Public Health Ontario (PHO), Toronto, ON, Canada.
Dalla Lana School of Public Health, University of Toronto, Toronto, ON, Canada.
Sci Rep. 2023 May 26;13(1):8591. doi: 10.1038/s41598-023-35482-0.
The ability to extract critical information about an infectious disease in a timely manner is critical for population health research. The lack of procedures for mining large amounts of health data is a major impediment. The goal of this research is to use natural language processing (NLP) to extract key information (clinical factors, social determinants of health) from free text. The proposed framework describes database construction, NLP modules for locating clinical and non-clinical (social determinants) information, and a detailed evaluation protocol for evaluating results and demonstrating the effectiveness of the proposed framework. The use of COVID-19 case reports is demonstrated for data construction and pandemic surveillance. The proposed approach outperforms benchmark methods in F1-score by about 1-3%. A thorough examination reveals the disease's presence as well as the frequency of symptoms in patients. The findings suggest that prior knowledge gained through transfer learning can be useful when researching infectious diseases with similar presentations in order to accurately predict patient outcomes.

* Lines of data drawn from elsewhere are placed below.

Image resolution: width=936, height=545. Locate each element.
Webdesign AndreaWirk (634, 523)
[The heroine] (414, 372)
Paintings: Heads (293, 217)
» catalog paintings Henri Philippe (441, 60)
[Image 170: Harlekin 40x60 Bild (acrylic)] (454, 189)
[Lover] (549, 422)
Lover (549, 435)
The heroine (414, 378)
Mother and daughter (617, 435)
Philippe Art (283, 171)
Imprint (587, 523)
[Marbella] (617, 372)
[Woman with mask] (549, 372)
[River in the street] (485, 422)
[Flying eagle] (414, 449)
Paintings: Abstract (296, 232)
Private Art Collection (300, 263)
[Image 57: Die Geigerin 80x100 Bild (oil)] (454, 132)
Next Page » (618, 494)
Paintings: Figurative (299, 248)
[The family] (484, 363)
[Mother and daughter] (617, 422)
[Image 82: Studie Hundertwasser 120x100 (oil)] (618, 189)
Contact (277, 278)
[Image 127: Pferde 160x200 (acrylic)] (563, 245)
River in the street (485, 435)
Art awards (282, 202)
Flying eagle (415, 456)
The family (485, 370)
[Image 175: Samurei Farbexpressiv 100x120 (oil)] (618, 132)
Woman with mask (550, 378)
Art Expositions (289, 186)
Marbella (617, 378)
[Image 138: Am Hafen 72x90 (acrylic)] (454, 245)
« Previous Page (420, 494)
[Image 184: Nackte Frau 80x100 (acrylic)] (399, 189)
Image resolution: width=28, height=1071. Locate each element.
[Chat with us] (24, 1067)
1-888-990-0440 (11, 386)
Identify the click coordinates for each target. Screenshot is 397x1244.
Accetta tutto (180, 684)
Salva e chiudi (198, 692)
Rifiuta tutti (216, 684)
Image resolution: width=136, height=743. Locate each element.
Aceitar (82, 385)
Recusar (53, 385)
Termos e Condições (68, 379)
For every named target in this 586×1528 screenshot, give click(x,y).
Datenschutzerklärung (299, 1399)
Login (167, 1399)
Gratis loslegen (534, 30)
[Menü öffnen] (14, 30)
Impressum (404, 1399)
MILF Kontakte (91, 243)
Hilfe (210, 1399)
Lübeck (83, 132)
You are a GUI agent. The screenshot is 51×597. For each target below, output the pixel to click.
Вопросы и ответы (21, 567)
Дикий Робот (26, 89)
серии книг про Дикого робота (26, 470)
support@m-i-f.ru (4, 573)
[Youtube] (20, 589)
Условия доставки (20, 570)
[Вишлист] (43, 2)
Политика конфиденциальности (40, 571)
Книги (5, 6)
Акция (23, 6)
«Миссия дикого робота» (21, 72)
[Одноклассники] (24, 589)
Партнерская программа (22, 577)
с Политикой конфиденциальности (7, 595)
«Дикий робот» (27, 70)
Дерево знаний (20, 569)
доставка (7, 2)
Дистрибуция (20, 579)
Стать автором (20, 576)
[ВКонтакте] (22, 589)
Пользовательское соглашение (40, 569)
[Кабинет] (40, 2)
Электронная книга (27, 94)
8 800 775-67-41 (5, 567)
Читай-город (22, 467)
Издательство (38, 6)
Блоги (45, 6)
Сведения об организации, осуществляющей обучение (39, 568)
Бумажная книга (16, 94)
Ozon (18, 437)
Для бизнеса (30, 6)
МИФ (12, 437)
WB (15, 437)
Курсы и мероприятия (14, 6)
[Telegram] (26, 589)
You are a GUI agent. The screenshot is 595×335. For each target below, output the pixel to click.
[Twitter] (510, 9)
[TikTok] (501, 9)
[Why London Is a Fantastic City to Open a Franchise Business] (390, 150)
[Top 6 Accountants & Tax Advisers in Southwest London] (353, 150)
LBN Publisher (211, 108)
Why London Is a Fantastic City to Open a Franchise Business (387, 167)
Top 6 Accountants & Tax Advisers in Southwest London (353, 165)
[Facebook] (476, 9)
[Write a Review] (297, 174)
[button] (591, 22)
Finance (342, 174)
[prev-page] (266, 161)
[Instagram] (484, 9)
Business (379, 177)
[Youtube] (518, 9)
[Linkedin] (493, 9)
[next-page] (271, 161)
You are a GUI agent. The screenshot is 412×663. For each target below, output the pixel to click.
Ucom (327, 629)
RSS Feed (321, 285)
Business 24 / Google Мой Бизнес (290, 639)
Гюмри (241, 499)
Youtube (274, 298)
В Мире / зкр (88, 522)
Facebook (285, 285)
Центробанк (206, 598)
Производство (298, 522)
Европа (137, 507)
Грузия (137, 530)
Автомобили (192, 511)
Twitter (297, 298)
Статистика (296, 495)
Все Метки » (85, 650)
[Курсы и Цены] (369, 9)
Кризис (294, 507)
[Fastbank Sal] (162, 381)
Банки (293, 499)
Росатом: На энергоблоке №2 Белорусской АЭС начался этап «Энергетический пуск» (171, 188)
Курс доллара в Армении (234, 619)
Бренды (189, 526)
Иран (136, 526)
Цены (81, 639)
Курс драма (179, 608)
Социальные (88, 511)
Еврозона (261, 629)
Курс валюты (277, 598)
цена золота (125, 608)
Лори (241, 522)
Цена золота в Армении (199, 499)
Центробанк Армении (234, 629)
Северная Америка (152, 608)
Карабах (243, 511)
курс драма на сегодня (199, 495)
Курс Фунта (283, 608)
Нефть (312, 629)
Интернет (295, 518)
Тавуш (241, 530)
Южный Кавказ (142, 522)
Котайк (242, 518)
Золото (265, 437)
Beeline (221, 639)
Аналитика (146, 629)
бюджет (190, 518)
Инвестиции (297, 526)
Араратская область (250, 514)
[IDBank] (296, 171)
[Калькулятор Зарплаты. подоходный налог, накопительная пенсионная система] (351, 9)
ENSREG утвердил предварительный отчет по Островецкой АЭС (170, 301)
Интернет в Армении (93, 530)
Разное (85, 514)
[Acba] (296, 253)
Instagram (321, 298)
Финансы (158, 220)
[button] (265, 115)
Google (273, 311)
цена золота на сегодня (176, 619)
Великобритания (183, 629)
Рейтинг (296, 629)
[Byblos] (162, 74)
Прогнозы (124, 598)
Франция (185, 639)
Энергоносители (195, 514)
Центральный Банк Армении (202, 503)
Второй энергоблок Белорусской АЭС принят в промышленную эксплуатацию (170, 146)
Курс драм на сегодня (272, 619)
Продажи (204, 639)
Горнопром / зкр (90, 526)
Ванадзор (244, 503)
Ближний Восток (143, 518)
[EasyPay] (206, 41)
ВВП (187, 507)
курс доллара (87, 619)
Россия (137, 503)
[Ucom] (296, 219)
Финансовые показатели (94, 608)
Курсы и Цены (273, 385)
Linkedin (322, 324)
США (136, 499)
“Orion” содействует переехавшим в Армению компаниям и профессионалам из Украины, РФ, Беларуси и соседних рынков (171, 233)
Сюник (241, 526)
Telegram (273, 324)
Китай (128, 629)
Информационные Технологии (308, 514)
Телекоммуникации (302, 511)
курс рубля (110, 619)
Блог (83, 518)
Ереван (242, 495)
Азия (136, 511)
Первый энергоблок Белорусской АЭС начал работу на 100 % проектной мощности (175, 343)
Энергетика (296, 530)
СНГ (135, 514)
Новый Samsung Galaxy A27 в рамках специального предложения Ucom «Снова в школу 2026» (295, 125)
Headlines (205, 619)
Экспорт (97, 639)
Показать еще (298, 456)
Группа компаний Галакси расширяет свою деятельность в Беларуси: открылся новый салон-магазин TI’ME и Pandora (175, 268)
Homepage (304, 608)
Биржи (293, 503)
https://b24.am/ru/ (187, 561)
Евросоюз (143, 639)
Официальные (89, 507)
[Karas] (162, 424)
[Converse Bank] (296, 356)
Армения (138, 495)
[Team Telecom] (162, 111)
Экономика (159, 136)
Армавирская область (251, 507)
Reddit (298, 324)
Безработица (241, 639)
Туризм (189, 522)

及时提取传染病关键信息对于人口健康研究至关重要。缺乏挖掘大量健康数据的程序是主要障碍。本研究旨在使用自然语言处理(NLP)从自由文本中提取关键信息(临床因素、健康的社会决定因素)。所提出的框架描述了数据库构建、用于定位临床和非临床(社会决定因素)信息的 NLP 模块,以及用于评估结果和展示所提出框架有效性的详细评估协议。使用 COVID-19 病例报告进行了数据构建和大流行监测。所提出的方法在 F1 分数上比基准方法高出约 1-3%。深入检查揭示了疾病的存在以及患者症状的频率。研究结果表明,在研究具有相似表现的传染病时,通过迁移学习获得的先验知识对于准确预测患者结局可能是有用的。